PROBLEM TO WORK ON
Begin at the line that has "1456x819 pixels. How" and stop after the one that has "pyautogui.click(x=1165, y=802)". Write those lines out again, requests included, raising each coordinate in the answers by 144.

DATA SUPPLIED
• • • •

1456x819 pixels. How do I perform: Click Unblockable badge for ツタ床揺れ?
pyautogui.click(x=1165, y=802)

• • • •

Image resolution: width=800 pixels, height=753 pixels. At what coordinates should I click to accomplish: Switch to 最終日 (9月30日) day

• • • •

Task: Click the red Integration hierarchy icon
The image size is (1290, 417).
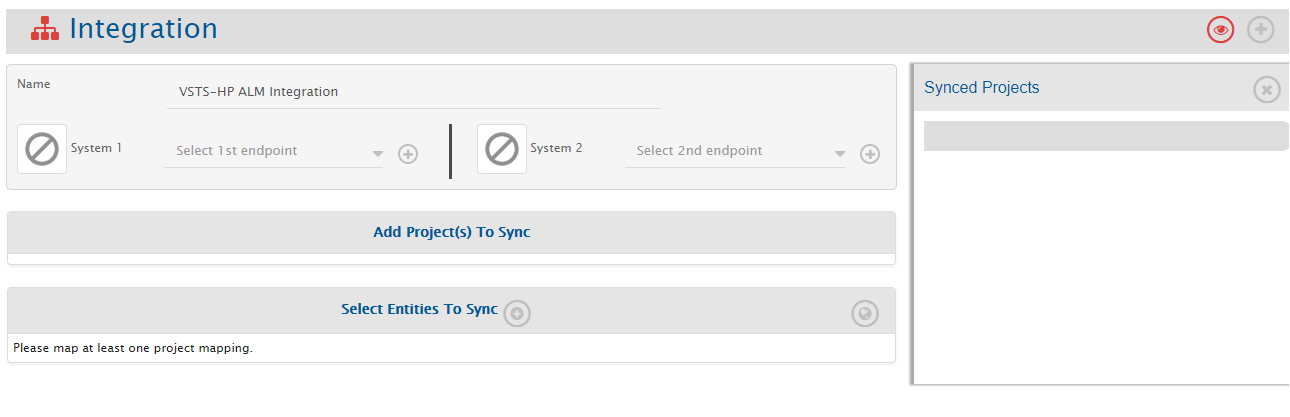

• • • •

PROBLEM SOLUTION
1456x819 pixels. How do I perform: Click Unblockable badge for ツタ床揺れ?
pyautogui.click(x=1309, y=946)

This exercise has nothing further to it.